The Argus sensor is both an operational real-time network monitor, capable of generating Argus flow data at 100Gbps on commercially available hardware, and a set of network traffic analytics, that processes packets for analysis and investigation, providing packet classification, sessionization, packet dynamic measurement, aggregation and periodic reporting.
Written in C, Argus has been ported to over 25 platforms, and can generate network flow data just about anywhere, providing the same dense network data, no matter where it's deployed, at least that is the goal.
Design Goals
Argus is designed based on a few principal goals.
- Argus must account for every packet observed.
- Provide a rich set of network features in its data model.
- Operate at very high performance levels (100Gbps +)
- Support an extendable data model.
In order to provide comprehensive network flow data, Argus cannot be statistical. When utilities MUST know what is going on in a network, the data source can't provide a statistical look. This complete accounting of all the packets observed is an primary goal of Argus and its data, and differentiates it from other flow systems.
Supporting operations, performance and security management analytics means that Argus data need to have the attributes that are needed for these tasks. Reachability indicators for operations management, loss detection for performance measurements, and content for security analytics, are just a few examples.
The world of network security has really advanced in the last 10 years, and Argus has kept pace, providing the richest general network flow data available today. Its comprehensive (non-statistical) transaction model is designed to support the complete NIST Cyber Security Framework, Identify, Protect, Detect, Respond and Recover. Advanced comprehensive network flow data, with metadata enhancements, embedded protocol verifications + payload capture provides the information needed to find network evidence of the bad thing, intrusion, exploitation, exfiltration, shadow IT. Whether the network activity reflects malware attempting to discover nodes in the local network, attempts to break into adjacent systems, stepping stone behavior, Argus data is rich enough to provide the basic information needed to identify and detect bad actor behavior in the network.
Network Flows
The argus sensor is first and foremost, a network flow monitor. This is in contrast to IPFIX, netflow V5,9, Jflow, Qflow, which are IP network flow monitors. Argus generates flow data for most Layer 2 network protocols including Ethernet, Infiniband, ATM, FDDI, Frame Relay, USB, PPP, ARP, HDLC, L2TP, SLIP, VLAN, Token Ring and generates flow data regardless of the type of Layer 3 protocol that is being used. This is what makes Argus a good choice for Cyber Security, as you never know what protocols the attacker may want to use, and covert channels are an everyday occurrence.

* Extracted material
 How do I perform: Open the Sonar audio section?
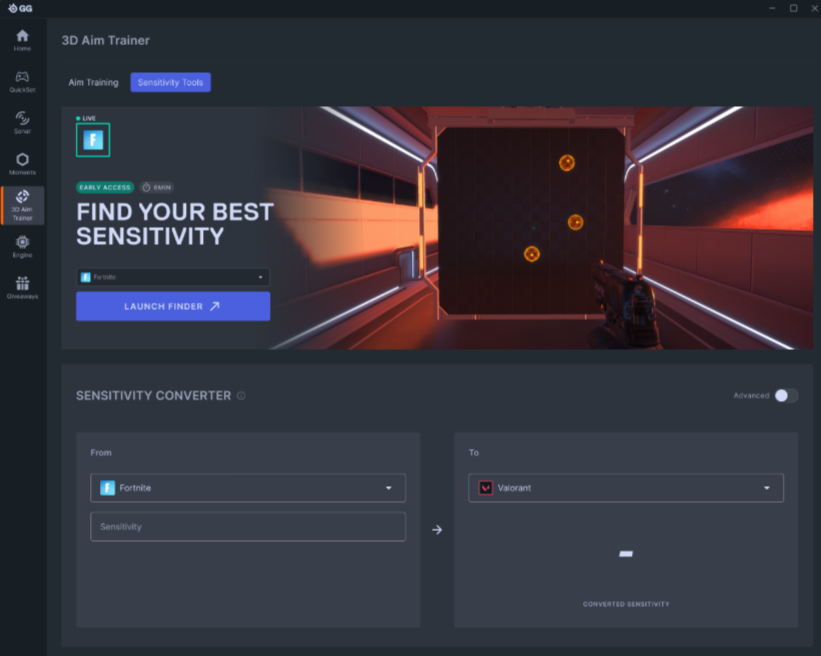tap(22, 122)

--

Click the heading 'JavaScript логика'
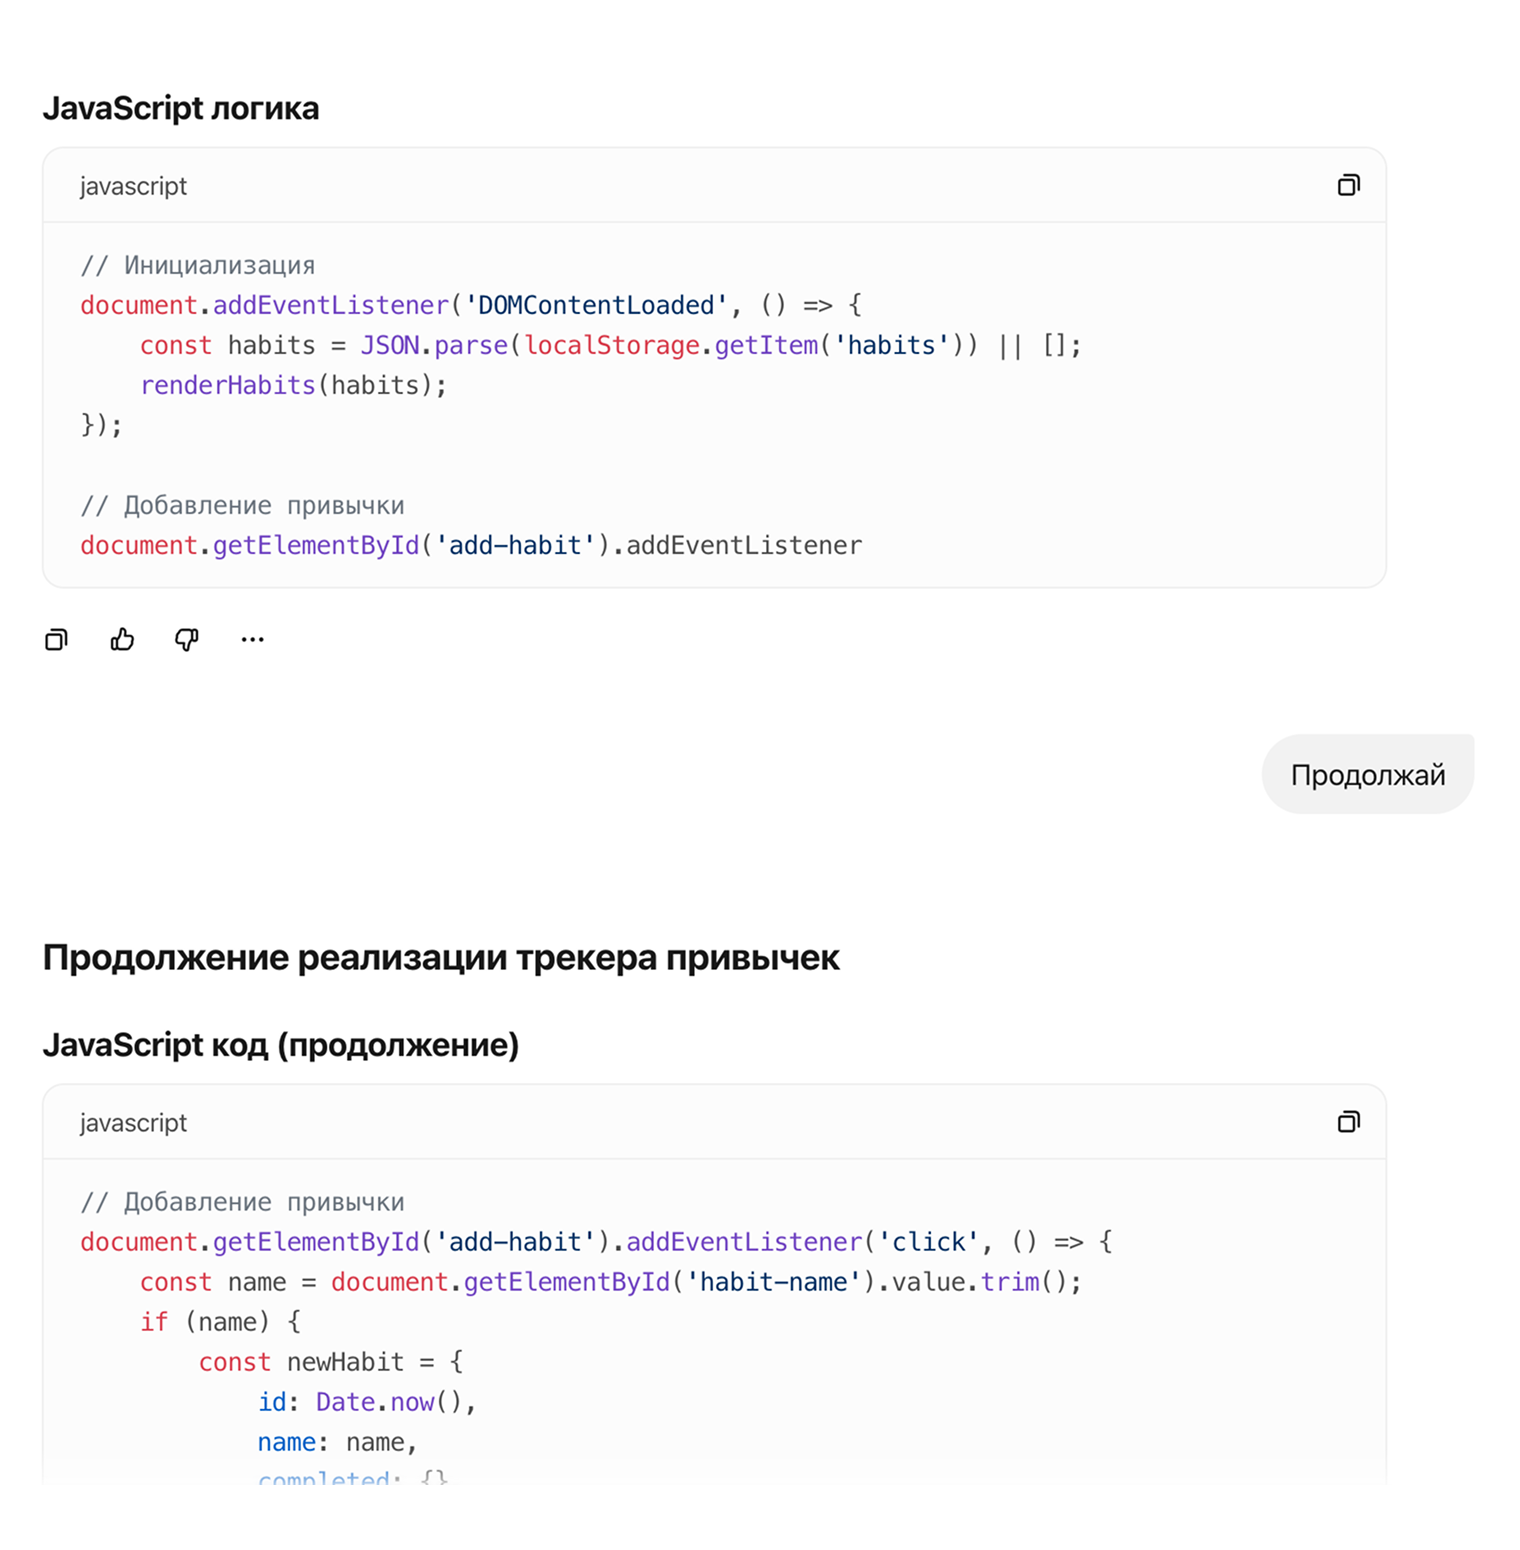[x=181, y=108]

* Requirements
Carry on the text about the Argus network flow sensor, starting after its final sentence and leaving the other material aside.

* Response for this exercise
The second biggest thing about Argus is that it is a bi-directional network flow monitor. The monitor correlates both directions of a network flow and reports on its state, ... for whatever flow is being tracked. This is accomplished through careful packet classification and cache management strategies, to track packets in both directions. Because of asymmetric routing, Argus may not see both sides of every connection, when it doesn't it still tracks the bi-directional flow state, so you can still get status on reachability, connectivity and availability.
And third, Argus is a near-realtime end-to-end transport layer flow monitor. The transport layer has all the end-to-end goodies that are important for operations, performance and security. The transport layer is transitional in nature, which is huge for the theory of audit and its use in anomaly and fraud detection, and it has all the network state, network and performance metrics, so you can figure it out.
Data Models
Argus supports 14 fundamental flow models to monitor all the traffic it sees, whether it is a Type-P, Type-P1-P2 flow, connection oriented, connection-less, reliable, unreliable, unicast, multicast, broadcast, whatever. A flow model defines the identifiers in the packet that are used to make a flow unique, and is the basis for classification, tracking and cache management. Depending on the observed protocols, Argus uses 2-tuple, 3-tuple, 5-tuple, and 6-tuple flow models to track bi-directional flows, by default. You can modify these basic models to include sub-Layer 3 identifiers like ethernet addresses, VLAN IDs, and MPLS Labels, which make for a really large number of flow types supported.
As examples, when Argus encounters traffic that is using an unknown ethernet type, Argus uses a 3-tuple flow model using the src and dst ethernet addresses and the ethertype for the bidirectional flow key. This results in Argus tracking all packets between the 2 ethernet addresses that use the unknown ether type as a single bi-flow. We may not know what it is, but you'll know that its there.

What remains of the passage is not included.